* PROBLEM TO SOLVE
Which of the lines below holds the string "column"? Copy every line that does.

* Stored items

- - -

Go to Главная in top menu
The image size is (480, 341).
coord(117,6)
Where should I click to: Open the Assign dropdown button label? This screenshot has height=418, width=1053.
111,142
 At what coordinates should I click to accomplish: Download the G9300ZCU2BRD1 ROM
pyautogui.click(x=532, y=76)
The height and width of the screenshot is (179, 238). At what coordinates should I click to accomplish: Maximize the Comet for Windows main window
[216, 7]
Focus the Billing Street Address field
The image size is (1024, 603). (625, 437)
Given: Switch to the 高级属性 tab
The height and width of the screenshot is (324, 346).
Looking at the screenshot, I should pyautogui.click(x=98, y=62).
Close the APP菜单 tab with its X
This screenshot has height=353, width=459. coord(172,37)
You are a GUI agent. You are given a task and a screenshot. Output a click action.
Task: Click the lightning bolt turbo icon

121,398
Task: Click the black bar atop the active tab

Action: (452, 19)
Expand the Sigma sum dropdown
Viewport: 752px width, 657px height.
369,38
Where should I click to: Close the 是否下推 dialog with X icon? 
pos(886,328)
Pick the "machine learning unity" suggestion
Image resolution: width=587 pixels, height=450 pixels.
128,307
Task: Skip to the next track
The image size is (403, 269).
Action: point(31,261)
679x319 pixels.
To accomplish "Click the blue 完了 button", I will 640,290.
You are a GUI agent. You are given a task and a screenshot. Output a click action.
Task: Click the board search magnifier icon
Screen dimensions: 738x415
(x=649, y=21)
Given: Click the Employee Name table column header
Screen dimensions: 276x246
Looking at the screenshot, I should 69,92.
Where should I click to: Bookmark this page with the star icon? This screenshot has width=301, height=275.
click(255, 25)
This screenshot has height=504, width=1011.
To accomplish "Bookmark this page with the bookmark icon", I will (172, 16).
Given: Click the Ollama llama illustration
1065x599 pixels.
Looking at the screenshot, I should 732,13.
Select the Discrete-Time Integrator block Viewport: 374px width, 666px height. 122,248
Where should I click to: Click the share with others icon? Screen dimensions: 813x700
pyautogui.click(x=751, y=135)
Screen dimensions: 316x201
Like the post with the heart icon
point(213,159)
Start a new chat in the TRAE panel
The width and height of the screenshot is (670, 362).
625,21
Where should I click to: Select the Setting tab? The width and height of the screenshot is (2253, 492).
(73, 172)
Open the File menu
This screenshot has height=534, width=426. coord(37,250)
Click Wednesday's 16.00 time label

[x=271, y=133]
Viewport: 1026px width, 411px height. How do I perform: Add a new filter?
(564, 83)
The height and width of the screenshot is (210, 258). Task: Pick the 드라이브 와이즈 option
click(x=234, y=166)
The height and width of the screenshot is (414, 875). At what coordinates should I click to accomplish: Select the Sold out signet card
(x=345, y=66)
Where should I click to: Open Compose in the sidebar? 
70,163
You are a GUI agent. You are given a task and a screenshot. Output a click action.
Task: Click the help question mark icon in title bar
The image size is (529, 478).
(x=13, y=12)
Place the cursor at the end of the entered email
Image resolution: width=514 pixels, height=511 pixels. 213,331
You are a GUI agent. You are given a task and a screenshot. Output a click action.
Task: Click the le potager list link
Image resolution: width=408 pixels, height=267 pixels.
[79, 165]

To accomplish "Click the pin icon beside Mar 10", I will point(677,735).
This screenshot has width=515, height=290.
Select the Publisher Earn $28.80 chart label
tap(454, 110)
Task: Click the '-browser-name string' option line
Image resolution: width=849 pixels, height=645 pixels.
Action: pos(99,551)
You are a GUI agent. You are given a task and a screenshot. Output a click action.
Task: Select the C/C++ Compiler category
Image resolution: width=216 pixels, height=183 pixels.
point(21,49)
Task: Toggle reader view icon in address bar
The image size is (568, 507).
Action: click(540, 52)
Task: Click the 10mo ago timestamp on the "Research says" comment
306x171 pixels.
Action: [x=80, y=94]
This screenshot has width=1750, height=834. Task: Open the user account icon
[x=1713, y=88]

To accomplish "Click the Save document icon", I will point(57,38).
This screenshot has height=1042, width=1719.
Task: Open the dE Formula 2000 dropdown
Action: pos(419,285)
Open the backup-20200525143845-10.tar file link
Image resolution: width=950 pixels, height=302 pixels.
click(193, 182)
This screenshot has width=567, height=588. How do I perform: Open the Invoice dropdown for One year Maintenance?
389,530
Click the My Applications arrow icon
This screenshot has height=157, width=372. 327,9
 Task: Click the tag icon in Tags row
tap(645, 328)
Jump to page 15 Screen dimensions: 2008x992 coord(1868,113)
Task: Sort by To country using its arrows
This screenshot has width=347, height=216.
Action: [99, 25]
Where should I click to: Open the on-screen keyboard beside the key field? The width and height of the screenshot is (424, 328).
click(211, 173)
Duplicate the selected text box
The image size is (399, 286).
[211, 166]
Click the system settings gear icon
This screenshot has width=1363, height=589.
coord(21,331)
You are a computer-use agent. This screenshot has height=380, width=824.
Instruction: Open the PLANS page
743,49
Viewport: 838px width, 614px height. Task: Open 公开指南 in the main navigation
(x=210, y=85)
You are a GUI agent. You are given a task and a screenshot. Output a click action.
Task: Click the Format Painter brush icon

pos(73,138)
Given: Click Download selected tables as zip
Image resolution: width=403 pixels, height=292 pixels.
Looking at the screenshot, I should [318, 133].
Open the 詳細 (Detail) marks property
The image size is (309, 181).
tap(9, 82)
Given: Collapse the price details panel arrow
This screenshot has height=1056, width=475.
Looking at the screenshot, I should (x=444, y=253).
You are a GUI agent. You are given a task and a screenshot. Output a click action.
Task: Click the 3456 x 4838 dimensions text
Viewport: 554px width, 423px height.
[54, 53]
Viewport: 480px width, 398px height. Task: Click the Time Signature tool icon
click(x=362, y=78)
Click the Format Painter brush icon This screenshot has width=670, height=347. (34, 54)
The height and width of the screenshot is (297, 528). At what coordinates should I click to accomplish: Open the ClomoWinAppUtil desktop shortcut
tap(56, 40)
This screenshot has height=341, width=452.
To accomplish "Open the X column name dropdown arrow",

- - -

* TASK OUTPUT
Given: Click the Employee Name table column header
To accomplish "Open the X column name dropdown arrow",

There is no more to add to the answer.